CUAVA-2 and Waratah Seed from New South Wales, and Kanyini from Inovor Technologies were included in the Transporter-11 payload that lifted off from California’s Vandenberg Space Base shortly before 5.00 am, August 17, 2024 (AEST). The payloads ranged from nanosatellites weighing less than a kilogram to satellites weighing several hundred kilograms.
Around 60 minutes after lifting off, the satellites began launching. Payloads were deployed from the second stage into two Sun-synchronous orbits at approximately 510-520 kilometres and 590-600 kilometres. The first batch saw 69 launches, releasing 70 payloads. The second batch released 30 deployments containing 38 payloads. Five satellites were kept on board for later deployment. The exercise resulted in SpaceX notching up more than 1,000 deployments via its commercial rideshare program.
Iver Cairns, Professor in Space Physics and Director of the ARC Training Centre for CubeSats, UAVs, and their Applications (CUAVA), confirmed the successful launch of the CUAVA-2 and Waratah Seed CubeSats. “Both satellites are alive and well and communicating with us,” he posted on social media on the weekend. “Our focus now shifts to commissioning the satellites and accomplishing active communications. We envision this taking one month.”
CUAVA-2 is the second satellite CUAVA has put into space. It had two primary payloads onboard – a hyperspectral imager developed by the School of Physics at the University of Sydney and a GPS reflectometry payload developed by the Australian Centre for Space Engineering Research at the University of New South Wales.
Funded by the NSW government through their Space Industry Development program, Waratah Seed was Australia’s first rideshare mission and managed by CUAVA. Its payload included a spacecraft thermal management system developed by Mawson Rovers and the University of Technology Sydney; a space edge computer developed by Spiral Blue; a submillimeter particle detection system developed by the University of Sydney; and a Perovskites in Orbit ReadinessTest (PORT-2) payload designed by EurokaPower.
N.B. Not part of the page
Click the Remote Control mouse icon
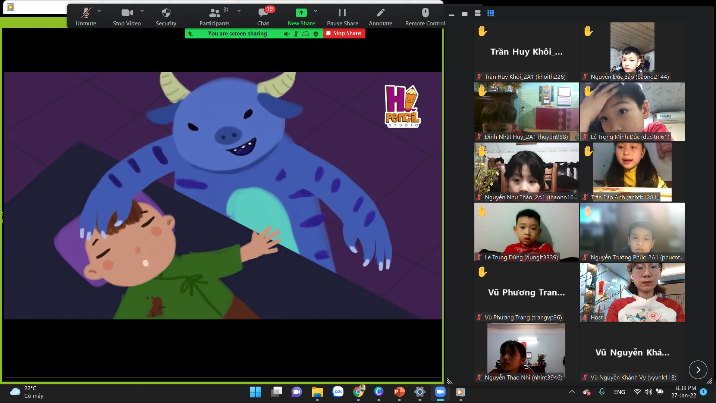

Adelaide-based Inovor Technologies’ 6U Kanyini CubeSat was developed for the South Australian Government’s Space Industry Centre. Onboard was the HyperScout 2 Flight Model hyperspectral imager and Myriota’s IoT space services device. The Myriota device will provide the data transfer capability for the AUD6.5 million satellite.
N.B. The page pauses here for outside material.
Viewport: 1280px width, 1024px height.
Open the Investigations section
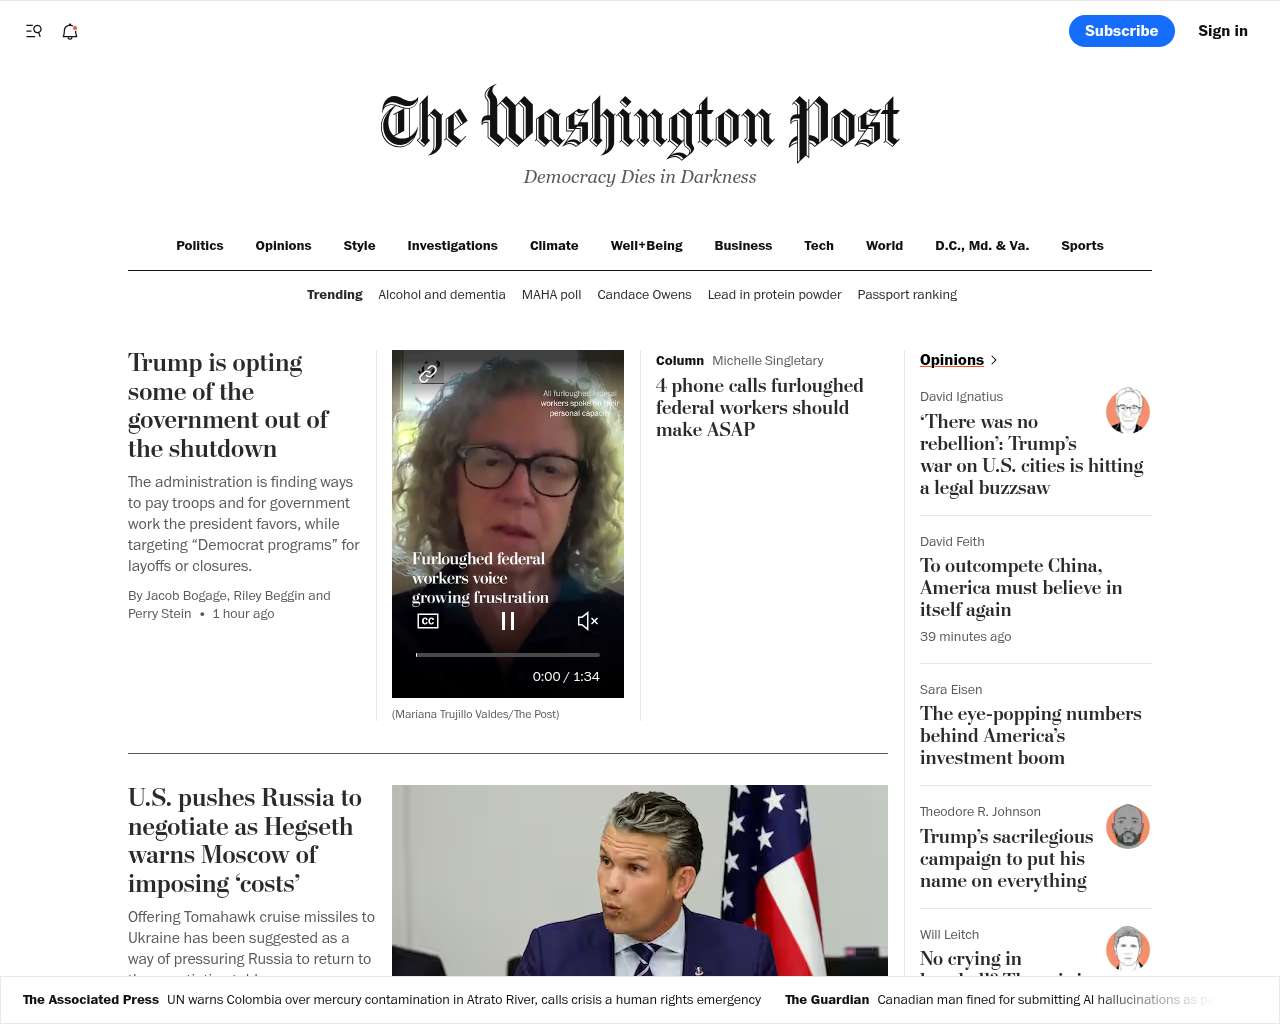(x=452, y=246)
“The satellite’s dual IoT and imager payloads will deliver critical space data that will be used by government and research institutions, particularly in the areas of sustainability and climate impacts,” reads a South Australian Space Industry Centre statement. “This will help improve state services like emergency services, environmental and water quality monitoring and bushfire mitigation.”
South Australian Member for Morphett called Kanyini’s launch a “giant leap for the South Australian space sector, while the Australian Space Agency called it the three deployments a “big day for Australia’s space sector.”
The weekend’s launch was SpaceX’s 81st Falcon mission of 2024. Transporter-11 was the 11th flight since SpaceX temporarily grounded all Falcon flights following the failure of a Starlink mission on July 11. SpaceX has scheduled its next Transporter rideshare flights for November.